Let's throw the best available solution under the bus.

This post will be my go to example of the myopia of some members of the
security community. We have very few examples of well executed, consumer
friendly privacy soloutions. Signal is the best for all possible scenarios:
Open source, user friendly, buy in from a major Internet service.

I like wickr, but it falls short due to the closed source nature of the
project.

Consumer friendly, usable security needs to be the number one priority for
security advocates. We need to stop burning down houses because they are short
a door or are the wrong color. The foundation is the hard part. Wait till
there is a real alternative that can be used by people who are not c.s. majors
before you argue that people should stop using the best available solution.

I appreciate the authors perspective and I agree with some of their points.
Then they fuck it up by demonstrating purist jackassery. Worth a read as a
useful persuasion antipattern.

------
secfirstmd
I've trained hundreds of human rights defenders and journalists over the last
10 years and I will continue to recommend Signal.
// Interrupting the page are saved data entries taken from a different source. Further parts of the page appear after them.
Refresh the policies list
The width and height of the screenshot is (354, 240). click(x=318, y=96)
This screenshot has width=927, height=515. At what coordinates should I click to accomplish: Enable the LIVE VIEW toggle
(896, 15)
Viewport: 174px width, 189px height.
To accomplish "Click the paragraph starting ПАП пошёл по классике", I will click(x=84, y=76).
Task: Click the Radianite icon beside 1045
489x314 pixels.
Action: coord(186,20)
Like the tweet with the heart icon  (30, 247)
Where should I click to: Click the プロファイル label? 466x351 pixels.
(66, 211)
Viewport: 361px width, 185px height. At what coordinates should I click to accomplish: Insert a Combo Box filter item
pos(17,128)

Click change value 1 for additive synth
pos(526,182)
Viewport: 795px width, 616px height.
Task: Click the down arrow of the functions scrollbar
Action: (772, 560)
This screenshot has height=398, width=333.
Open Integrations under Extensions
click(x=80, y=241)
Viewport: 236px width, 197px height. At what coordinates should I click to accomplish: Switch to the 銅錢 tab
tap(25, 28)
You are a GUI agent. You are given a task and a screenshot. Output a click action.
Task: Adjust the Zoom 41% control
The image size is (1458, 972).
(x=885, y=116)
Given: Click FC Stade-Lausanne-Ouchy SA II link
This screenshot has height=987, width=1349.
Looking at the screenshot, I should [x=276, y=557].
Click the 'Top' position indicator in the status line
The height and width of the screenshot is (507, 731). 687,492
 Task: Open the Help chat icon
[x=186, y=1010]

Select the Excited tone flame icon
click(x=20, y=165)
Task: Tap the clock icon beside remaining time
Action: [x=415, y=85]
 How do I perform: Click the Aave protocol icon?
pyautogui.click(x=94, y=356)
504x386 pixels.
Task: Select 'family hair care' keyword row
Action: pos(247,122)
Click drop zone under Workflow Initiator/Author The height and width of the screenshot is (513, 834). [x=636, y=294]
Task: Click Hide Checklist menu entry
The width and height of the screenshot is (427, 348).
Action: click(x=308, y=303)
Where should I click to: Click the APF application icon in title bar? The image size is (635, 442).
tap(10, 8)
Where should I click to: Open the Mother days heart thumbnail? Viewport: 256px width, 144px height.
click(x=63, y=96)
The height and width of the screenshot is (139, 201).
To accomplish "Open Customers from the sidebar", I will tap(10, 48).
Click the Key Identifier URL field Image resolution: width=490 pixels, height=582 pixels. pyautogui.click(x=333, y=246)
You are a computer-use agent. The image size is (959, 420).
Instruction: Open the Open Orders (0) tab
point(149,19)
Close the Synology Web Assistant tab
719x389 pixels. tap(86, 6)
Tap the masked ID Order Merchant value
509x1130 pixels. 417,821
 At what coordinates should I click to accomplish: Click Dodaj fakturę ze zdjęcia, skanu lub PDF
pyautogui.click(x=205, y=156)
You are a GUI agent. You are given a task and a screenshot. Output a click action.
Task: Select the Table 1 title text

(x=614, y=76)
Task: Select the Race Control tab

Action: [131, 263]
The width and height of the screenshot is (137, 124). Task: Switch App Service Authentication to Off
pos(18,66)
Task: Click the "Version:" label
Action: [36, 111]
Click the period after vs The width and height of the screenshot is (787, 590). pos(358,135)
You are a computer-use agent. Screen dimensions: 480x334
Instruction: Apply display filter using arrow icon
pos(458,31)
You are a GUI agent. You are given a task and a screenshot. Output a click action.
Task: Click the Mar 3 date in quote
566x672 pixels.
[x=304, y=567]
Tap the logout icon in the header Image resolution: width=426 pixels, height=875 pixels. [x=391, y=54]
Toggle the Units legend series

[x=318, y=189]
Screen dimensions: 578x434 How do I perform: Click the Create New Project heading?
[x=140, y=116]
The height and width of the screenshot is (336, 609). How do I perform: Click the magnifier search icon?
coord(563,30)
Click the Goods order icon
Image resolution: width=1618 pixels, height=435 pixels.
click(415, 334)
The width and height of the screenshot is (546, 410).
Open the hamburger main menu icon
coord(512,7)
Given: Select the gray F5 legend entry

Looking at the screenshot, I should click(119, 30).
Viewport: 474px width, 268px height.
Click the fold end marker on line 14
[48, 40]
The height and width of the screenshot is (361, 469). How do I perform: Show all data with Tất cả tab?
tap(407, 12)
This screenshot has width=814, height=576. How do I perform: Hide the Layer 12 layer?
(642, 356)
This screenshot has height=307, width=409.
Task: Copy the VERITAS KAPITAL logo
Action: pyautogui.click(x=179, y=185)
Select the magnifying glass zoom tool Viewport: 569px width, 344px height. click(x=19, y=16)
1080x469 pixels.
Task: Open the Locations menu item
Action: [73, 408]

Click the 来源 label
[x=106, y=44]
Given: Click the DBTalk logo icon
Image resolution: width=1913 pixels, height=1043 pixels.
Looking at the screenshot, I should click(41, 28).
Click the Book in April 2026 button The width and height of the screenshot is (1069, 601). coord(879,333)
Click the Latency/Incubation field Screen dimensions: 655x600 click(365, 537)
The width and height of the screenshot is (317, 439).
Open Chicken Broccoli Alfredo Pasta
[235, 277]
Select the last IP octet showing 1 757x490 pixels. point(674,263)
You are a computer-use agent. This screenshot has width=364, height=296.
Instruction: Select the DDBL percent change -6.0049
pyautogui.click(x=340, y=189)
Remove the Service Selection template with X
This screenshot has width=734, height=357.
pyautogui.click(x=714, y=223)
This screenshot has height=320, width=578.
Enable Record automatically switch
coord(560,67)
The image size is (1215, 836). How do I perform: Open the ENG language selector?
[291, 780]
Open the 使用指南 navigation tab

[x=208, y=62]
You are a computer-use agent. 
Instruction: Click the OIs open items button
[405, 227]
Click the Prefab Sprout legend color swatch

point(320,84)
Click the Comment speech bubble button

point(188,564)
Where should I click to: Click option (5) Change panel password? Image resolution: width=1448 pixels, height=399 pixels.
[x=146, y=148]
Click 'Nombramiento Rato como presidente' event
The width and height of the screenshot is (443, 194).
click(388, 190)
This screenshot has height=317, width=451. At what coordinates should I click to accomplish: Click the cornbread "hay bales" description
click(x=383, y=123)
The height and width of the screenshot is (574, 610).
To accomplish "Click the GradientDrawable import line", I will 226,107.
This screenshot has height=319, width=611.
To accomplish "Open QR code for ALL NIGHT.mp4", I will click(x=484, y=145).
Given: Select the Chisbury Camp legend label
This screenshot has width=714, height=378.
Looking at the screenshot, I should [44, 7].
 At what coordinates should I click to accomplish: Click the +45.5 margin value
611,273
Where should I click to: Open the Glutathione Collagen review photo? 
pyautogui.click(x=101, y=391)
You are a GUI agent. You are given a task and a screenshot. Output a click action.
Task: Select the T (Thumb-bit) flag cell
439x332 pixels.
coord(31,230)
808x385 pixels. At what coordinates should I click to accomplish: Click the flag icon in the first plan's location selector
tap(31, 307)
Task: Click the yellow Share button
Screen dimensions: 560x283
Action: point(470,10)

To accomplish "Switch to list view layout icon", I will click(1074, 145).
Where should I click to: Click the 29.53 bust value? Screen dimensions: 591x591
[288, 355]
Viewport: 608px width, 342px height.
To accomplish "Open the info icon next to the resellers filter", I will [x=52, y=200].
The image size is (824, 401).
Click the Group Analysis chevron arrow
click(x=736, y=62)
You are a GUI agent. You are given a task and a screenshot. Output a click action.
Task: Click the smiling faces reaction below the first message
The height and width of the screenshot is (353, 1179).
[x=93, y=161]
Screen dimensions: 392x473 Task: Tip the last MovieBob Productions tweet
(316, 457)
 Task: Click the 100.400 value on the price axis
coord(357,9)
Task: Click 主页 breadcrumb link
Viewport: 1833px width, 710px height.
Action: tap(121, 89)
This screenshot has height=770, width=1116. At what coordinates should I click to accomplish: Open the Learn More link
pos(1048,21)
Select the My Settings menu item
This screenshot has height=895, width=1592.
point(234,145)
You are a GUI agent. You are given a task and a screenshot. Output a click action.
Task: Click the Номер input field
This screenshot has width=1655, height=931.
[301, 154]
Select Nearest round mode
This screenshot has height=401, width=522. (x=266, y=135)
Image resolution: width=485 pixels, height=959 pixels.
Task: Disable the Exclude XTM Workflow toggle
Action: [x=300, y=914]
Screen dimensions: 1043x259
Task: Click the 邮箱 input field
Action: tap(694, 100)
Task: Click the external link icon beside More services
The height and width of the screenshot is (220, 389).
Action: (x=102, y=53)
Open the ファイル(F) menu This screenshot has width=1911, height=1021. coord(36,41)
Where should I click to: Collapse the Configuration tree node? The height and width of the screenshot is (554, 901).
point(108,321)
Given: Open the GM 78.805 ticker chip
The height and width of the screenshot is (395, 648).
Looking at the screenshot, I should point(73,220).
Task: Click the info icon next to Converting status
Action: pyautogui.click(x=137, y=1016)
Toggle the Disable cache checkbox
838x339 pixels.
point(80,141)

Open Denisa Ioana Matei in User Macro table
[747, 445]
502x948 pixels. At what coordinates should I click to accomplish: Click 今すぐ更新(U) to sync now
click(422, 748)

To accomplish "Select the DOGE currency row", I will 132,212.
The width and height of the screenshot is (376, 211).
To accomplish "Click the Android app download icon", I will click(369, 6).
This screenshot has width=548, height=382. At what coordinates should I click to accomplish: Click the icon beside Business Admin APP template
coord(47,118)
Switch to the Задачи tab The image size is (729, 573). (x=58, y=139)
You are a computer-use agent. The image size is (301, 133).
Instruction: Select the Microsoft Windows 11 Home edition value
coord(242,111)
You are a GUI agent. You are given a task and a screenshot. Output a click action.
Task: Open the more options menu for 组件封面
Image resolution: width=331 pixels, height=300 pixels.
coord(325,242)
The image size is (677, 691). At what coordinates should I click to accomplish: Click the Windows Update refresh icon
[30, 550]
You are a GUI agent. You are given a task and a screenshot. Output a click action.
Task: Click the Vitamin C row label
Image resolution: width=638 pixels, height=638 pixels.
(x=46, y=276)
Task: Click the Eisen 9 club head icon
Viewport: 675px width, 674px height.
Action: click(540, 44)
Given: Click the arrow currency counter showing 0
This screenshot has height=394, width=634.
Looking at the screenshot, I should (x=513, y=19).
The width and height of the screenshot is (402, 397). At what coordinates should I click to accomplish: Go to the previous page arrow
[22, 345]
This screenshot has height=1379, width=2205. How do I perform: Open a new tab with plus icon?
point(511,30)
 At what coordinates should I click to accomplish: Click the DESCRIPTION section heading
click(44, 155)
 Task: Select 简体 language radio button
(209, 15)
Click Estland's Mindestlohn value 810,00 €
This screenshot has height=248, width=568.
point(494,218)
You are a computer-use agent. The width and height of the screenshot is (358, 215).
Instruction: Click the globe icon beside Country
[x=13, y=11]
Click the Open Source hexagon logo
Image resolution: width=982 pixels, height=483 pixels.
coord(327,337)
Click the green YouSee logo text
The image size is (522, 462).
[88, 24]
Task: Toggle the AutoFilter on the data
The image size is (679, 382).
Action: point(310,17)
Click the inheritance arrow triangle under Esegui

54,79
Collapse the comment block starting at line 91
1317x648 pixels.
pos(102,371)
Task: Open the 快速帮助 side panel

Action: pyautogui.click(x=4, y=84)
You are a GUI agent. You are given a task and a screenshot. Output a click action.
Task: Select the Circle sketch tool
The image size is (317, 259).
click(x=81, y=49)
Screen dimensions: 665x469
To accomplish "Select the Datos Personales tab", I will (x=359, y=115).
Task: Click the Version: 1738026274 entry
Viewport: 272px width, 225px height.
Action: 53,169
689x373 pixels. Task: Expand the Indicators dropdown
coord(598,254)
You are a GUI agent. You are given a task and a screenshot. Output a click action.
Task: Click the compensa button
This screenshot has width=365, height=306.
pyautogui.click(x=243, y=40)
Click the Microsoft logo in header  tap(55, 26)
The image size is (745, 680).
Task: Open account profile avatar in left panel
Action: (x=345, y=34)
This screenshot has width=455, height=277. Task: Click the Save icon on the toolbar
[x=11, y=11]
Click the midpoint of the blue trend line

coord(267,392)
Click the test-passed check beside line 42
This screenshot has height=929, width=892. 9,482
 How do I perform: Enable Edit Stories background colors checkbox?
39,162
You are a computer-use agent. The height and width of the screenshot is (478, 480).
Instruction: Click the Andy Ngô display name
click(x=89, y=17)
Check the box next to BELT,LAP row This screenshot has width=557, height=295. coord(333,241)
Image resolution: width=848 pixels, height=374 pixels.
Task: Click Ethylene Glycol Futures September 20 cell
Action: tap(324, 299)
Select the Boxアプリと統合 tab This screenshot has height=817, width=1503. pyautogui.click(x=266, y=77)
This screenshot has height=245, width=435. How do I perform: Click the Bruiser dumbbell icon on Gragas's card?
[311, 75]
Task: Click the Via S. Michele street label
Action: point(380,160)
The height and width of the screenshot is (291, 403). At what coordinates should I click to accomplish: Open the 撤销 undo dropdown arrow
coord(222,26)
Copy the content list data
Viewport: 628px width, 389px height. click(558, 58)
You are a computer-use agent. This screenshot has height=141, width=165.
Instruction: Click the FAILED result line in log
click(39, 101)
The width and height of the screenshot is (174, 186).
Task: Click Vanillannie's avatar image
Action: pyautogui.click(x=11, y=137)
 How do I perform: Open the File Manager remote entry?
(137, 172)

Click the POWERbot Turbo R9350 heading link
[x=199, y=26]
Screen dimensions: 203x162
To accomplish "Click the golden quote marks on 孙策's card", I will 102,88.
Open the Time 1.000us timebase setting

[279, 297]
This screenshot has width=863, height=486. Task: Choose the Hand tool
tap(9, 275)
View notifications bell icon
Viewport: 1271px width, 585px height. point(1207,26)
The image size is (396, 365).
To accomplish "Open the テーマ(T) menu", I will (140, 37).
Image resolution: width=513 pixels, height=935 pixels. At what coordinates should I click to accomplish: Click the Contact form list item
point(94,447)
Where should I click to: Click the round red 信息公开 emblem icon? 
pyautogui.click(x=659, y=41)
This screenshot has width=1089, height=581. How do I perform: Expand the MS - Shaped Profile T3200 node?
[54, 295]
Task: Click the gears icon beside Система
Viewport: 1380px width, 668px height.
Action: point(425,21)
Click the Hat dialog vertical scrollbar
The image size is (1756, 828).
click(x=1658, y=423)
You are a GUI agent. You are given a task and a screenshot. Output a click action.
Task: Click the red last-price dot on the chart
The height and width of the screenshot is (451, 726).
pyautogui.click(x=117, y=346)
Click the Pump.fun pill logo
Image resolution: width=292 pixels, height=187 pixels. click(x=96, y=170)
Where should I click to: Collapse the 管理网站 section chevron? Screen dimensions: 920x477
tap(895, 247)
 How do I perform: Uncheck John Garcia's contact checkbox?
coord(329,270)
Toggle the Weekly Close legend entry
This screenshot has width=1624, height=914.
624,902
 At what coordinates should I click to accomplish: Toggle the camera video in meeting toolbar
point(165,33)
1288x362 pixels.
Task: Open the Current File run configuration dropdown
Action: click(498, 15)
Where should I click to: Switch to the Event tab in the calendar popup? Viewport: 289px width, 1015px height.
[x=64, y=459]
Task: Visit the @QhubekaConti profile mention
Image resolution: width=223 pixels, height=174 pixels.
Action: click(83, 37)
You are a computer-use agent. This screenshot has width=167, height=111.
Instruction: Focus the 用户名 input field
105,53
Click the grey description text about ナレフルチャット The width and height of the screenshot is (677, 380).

For too long the community
has placed perfect security over usability - there are slightly more secure
ways to communicate than Signal but they are far too disruptive to peoples
work flows to actually be implemented.

------
latkin
> this tool should not have dependencies on corporate infrastructure like
> Google’s (basically any partner in PRISM)

Free yourself from the bonds of corporate infrastructure by installing this
tool on your Google Android or Apple iPhone device (Microsoft Windows desktop
version coming soon).

------
qwertyuiop924
There are several projects moving toward this. Matrix is probably the most
well-known project, but its crypto isn't actually operational yet, AFAIK.

Tox works now, but for all their talk of trying to be user-friendly, asking
users to exchange long alphanumeric sequences inherently isn't.

Psyc, maybe?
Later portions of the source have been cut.